Input material |
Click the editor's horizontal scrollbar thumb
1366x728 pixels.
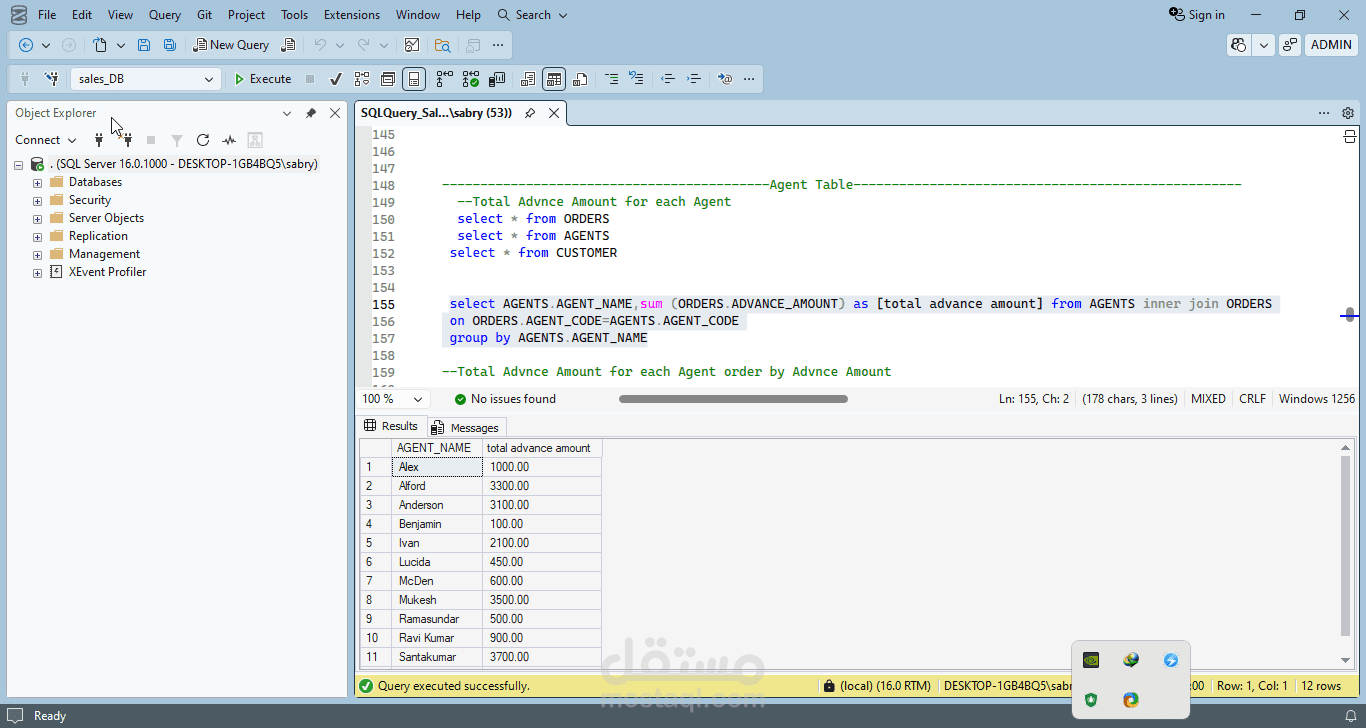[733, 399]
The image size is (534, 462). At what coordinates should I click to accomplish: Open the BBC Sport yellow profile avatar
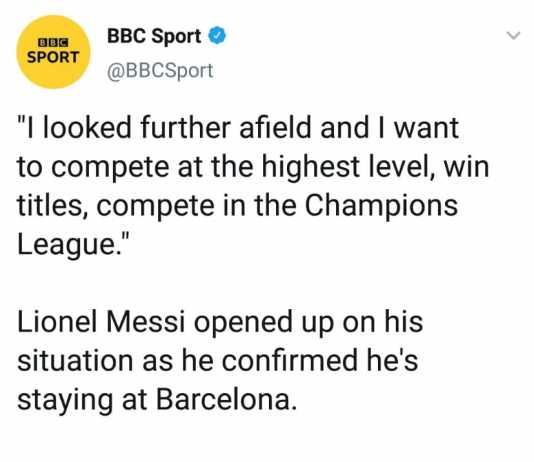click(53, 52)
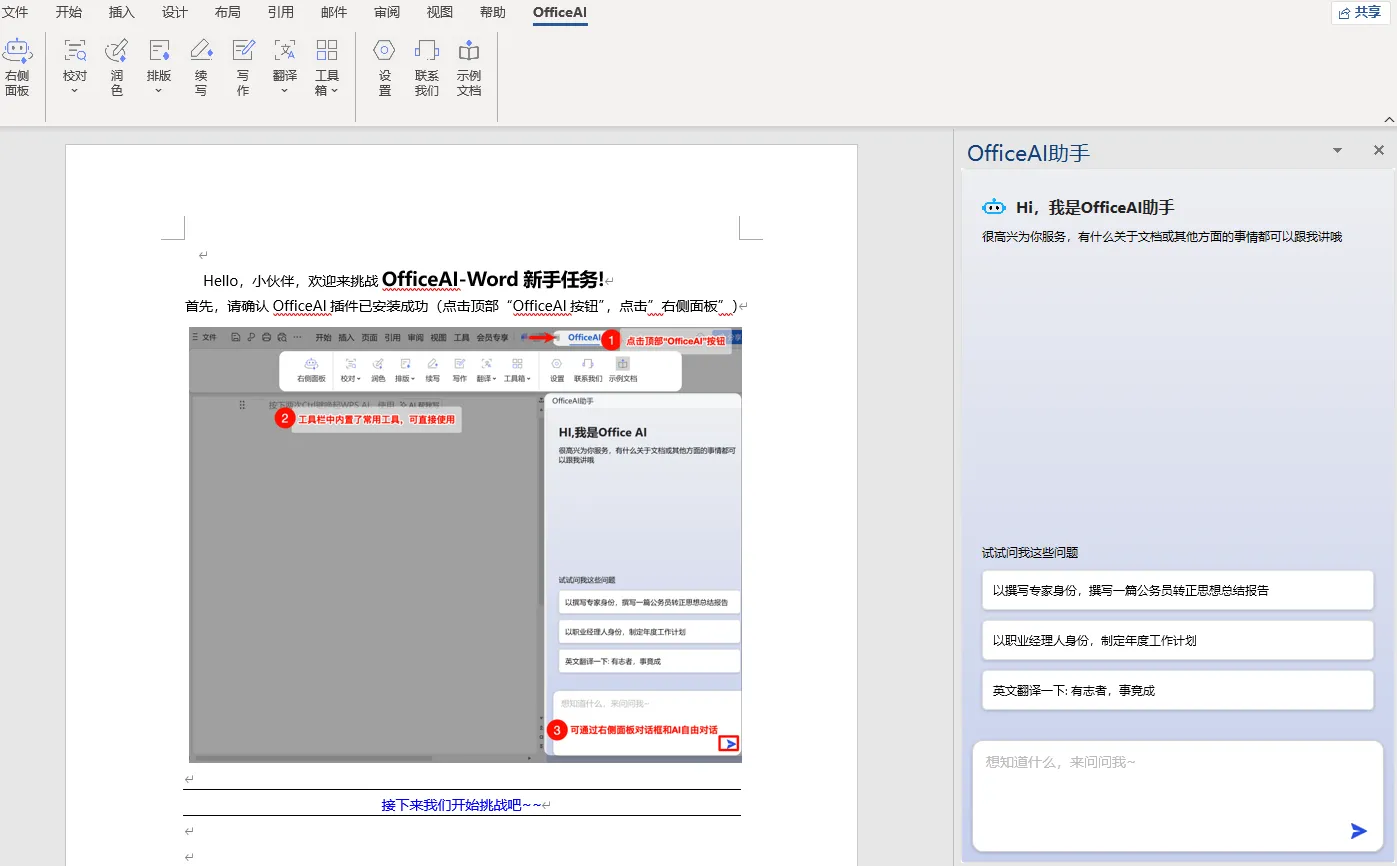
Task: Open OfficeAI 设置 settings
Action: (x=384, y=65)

Aim of the task |
Go to the line with "1366x728 pixels." in the entries above. Reproduce that line and each one after it to the end, exactly and without the pictures.

Task response |
1366x728 pixels.
[733, 399]
The image size is (534, 462). At what coordinates should I click to accomplish: Open the BBC Sport yellow profile avatar
click(53, 52)
Task: Open OfficeAI 设置 settings
Action: (x=384, y=65)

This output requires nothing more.